元の文書:
>>>

訪問看護からも依頼する際に、どこの先生がよいか?と聞かれることがあり、情報を伝えるが、最終的に決まられるのは、本人、家族となる。東近江市では二人の先生に担当して頂く主治医2人制がとられており、急性期の先生と在宅の先生の連携も取りやすいとの情報提供もありました。今後、身寄りのない方が多数でてくるが、ケアマネ、ヘルパー、訪問看護を逆の立場で支援することも必要だと思います。藤野さんは、事例の肩を病院に送ったことを後悔されていましたが、よい支援をされていたので、後悔してほしくないなっとグループで意見があがっていました。
事例については先生の指示書がどうしても必要なのかなっと、必要でなければもう少し動きやすくなるのではと意見がありました。

宇都宮先生:魚住先生から良い意見を頂いていましたので、お話して頂きたいです。

魚住先生:介護保険当初は意思決定できない方への在宅看取りができるか?の疑問がありました。それを試した経験をお話しさせて頂きました。独居の方でしたが同居の方がなんでもしれくれて、最期は遺骨を遠方までは運んでいただいたケースがあります。
先ほど、指示書の話しがありましたが、介護保険ができてから変化がなく、指示書も変わらないし、身分制度も変わらない。それを根本的に少しずつでも見直していきたい。例えば、吸引がヘルパーができるようになったとか、医師の指示で在宅看取りを看護師がしても良いなど、少しずつ変わってきている。

2G:

本当に経験豊富な皆さんのお話しを聞いて、書き写すこともできませんでした。私はケアマネ2年目で、まだ看取りの経験もありません、身寄りのない独居の方も担当したことがないので、大変勉強になりました。
先ほどの事例では、自宅で最期を迎えることが叶わなかったとのことですが、様々な人がか関り、孤立した状態ではなく、皆さんに囲まれた最期を迎えられことはとても素晴らしいことだと感じました。私は、最期を聞くことがタブー視されているように思いますが、聞きにくいこでもで信頼関係を築いて、聞けるようになりたいと思います。

永杉:

急性期のドクターである間島先生が、このような三方よし研究会のような場に私達医師をもっと引っ張り出してほしいと思いを伝えて頂きました。

間島:

ありがとうございます。私の思いを聞いて頂き、ありがとうございました。


 3G:
たくさんの意見がでていましたが、時間が限ら得ていますので、5点に絞って発表させて頂きたいと思います。


・お金のことを安心でできる関わりが必要。今回の事例ではお金のお話をして安心させてあげることが必要だったのではと思います。
 ・ケアマネが入られた期間が1週間と短かったので、できるだけ早い時期に支援者が入れるようにする。
 ・本人の意思を確認するのも大切だか、ある程度の時期にきたら、経験のある支援者が引っ張っていくことも必要との意見がありました。
 ・この方は独居でしたので地域の暮らしの中で、見守りの体制があればと思いました。民生委員やボランディアグループなどとも連携していくことができればと思います。
 ・このようなケースこそ、二人主治医制度の導入が大切。
 ・その人の思いを馳せて関わることが必要。

<<<

取り組む課題:
(1) 元の文書から、「本当に経験豊富な皆さんのお話」で始まり「表させて頂きたいと思います。」で終わる部分をそのまま書き写してください。
(2) 元の文書によると、東近江市ではどのような主治医の体制がとられていますか。
(3) 在宅看取りの事例をめぐる話し合いの記録を、最後の文のあとから書き継いでください。

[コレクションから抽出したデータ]
>>>

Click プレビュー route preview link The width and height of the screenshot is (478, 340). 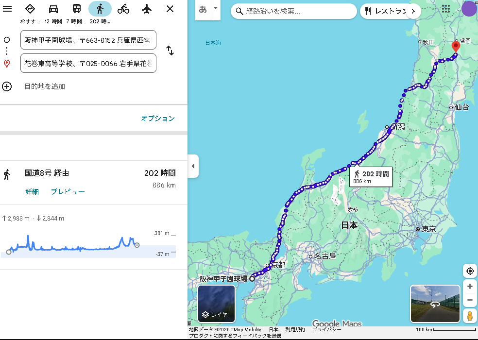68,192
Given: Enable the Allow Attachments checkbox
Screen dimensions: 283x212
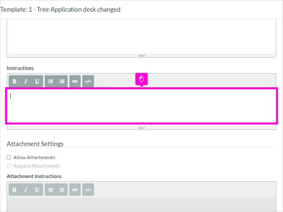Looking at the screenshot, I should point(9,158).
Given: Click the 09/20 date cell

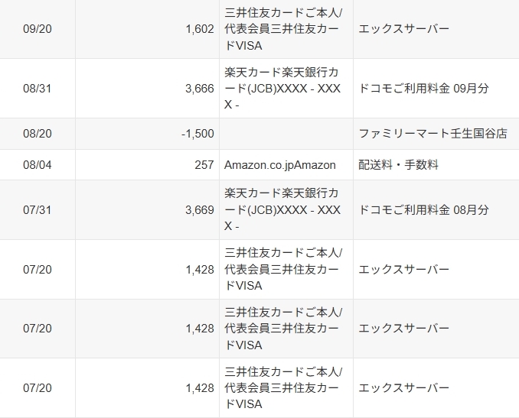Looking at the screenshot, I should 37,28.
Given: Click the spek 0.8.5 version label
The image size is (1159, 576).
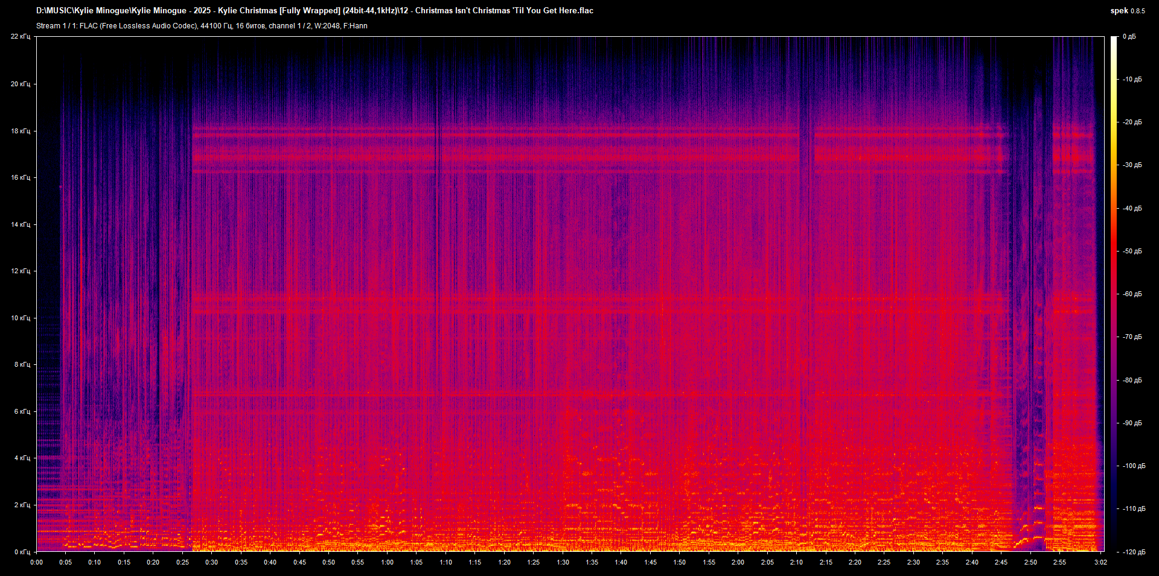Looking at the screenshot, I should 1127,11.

<<<
>>>

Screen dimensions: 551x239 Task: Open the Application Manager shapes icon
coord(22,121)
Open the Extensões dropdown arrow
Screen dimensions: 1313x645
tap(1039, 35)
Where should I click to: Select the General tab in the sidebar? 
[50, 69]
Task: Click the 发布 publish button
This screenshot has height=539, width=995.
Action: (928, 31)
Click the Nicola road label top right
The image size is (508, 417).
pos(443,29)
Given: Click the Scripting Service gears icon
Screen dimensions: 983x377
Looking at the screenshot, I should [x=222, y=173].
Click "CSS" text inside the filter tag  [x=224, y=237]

<<<

課題別の出力:
(1)
本当に経験豊富な皆さんのお話しを聞いて、書き写すこともできませんでした。私はケアマネ2年目で、まだ看取りの経験もありません、身寄りのない独居の方も担当したことがないので、大変勉強になりました。
先ほどの事例では、自宅で最期を迎えることが叶わなかったとのことですが、様々な人がか関り、孤立した状態ではなく、皆さんに囲まれた最期を迎えられことはとても素晴らしいことだと感じました。私は、最期を聞くことがタブー視されているように思いますが、聞きにくいこでもで信頼関係を築いて、聞けるようになりたいと思います。

永杉:

急性期のドクターである間島先生が、このような三方よし研究会のような場に私達医師をもっと引っ張り出してほしいと思いを伝えて頂きました。

間島:

ありがとうございます。私の思いを聞いて頂き、ありがとうございました。


 3G:
たくさんの意見がでていましたが、時間が限ら得ていますので、5点に絞って発表させて頂きたいと思います。

(2) 二人の先生が担当する主治医2人制がとられています。

(3)
4G:

ファースト薬局で実習しています。実際に独居の方の看取りにかかわった方が4名おられた。それぞれケースを教えて頂き、共有することでは、事前の準備ができたかどうかが大きい。特に疼痛のコントロールが必要。又急変時の対応を多職種で協議して備えておくことが必要。


それぞれの立場、視点で検討することが大切であり、例えば、「早く帰りたい」の気持ちが、どこにあるのか、それぞれの職種の立場で考えたい。お互い情報提供して介入できるようにしたい。 

神崎中央病院:
 


療養型ということがあり、身寄りの方の受け入れが少ない状態ですが、今後身寄りのない方の受け入れも増やして、地域に貢献していきたい。

5G: 

まず、事例提供者の方に対して、短い期間であっても「ありがとう」って言葉が出たところはよかったと思う。信頼関係を気づけたのだと思います。その後どうなったのか?も知りたいとグループからは意見がありました。地域とのかかわりがどうであったのかを考えると、向う三軒両隣とか田舎の行事が少なくなった中でも、会費を11軒もらいに行くとか、回覧場を回すとか、そのようなことが地域の中での顔の見える関係づくりにつながり、助け合いにつながるのではと思いました。家族に看取られても、地域に看取られても、後悔はどのようなケースでもあるかもしれませんが、今回ケースでは支援者を最期まで頼りにされており、本人様にとってよい最期となったのではと思います。

指定コメント:
東近江保健所:松浦さゆり様 

本日、参加させて頂き、とても貴重な機会となりました。東近江圏域では自宅での看取りが17.8%(県16.6%)と徐々に増えています。今後も独居の方の事例も増えてきますので、地域の力が大きく、医療、介護、行政と地域の住民の方も繋がっていくことが大切だと思いました。
事例を聞かせて頂き、病状だけでなく、生活を支えることが大切だと思います。今回の事例で時間が不足していましたが、普段から掛かりつけ医を持っておくことが大事であると改めて思いました。これで良かったのかと、不安なことがありますが、そういう時に、多色でのチームが大事だと思いました。グループワークで良かったのが、独居でも東近江ならなんとかなる。東近江地区は三方よしもそうですが、包容力を感じています。

金田学区民生児童委員:大黒隆様
 

今日のゴールは地域で支えると書かれていますが、地域のイメージは近隣とか自治会とかだと思います。民生委員を6年していますが、地域で支えるというと言葉は良いのです、この辺も都会化しており、地域の繋がりが弱くなっていいます。又、民生委員の力量も異なり、どこまでできるのか?とも思います。民生委員は普段、福祉に目が行っているので、今日のようなケース、医療とは関りがない状況です。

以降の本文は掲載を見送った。